As we got right up on the session (Halloween weekend), I suddenly realized that I was the one who was going to have to bail, due to pressing personal and professional issues that needed my immediate attention. Unusually for one of our sessions, the show could go on without me - Lij and Dave have been doing a lot of songwriting without me, other than my words or poetic texts that I selected for a project. With my encouragement, they both have been writing and singing more lead vocals. They wanted the show to go on, so I asked Matthew, which was another risk for both me to ask and for him to accept - did my former student want to go on this musical interstate journey with me and my friends even after I dropped out? We took the risk. They went to Nashville without me.

Dave and Matthew just got back from Nashville late last night, and I have not talked to anyone about how it went, how it really went, on a human level, awkward moments and all. The only inkling of awkward I have heard is that Matthew, it turns out, is a morning person, whereas our sessions tend to go from noon to question mark. The Saturday session, for example, wrapped up at 5 am Sunday for Dave and Lij, whereas Matthew crashed at 2 am. I assume he used his mornings to do school work. I hope to hear more about the human side of the session eventually.
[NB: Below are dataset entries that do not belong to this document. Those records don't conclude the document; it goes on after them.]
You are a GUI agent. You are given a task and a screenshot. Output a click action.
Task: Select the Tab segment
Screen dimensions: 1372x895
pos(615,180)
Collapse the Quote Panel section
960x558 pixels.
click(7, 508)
As for the music, the risk really paid off for our project. "The kid from San Jose is fitting right in!" was my first message to the guys, as I listened to a live feed of the session in St. Louis. "Great parts and feel, Matthew." I elaborated in a voice memo, saying that Matthew plays drums with the instinct of a songwriter, always feeling the form and punctuating the changes. As rough mixes began to roll in, I heard something very different in the performance. People who like our music tend to forgive a little looseness in the playing in exchange for spontaneity and feeling, but I was hearing a tighter performance with no loss of spontaneity or feeling. It was really exciting. I heard it especially in the rhythm section: Matthew and Dave.

"Dave always plays uber-melodic bass because he can but also to compensate for some wobble," I texted the group. "Take away the wobble and Dave hammers the pocket, being more selective and effective in his melodic departures. It's legitimately new and better."

Take risks - it's how you arrive at work that is legitimately new and better.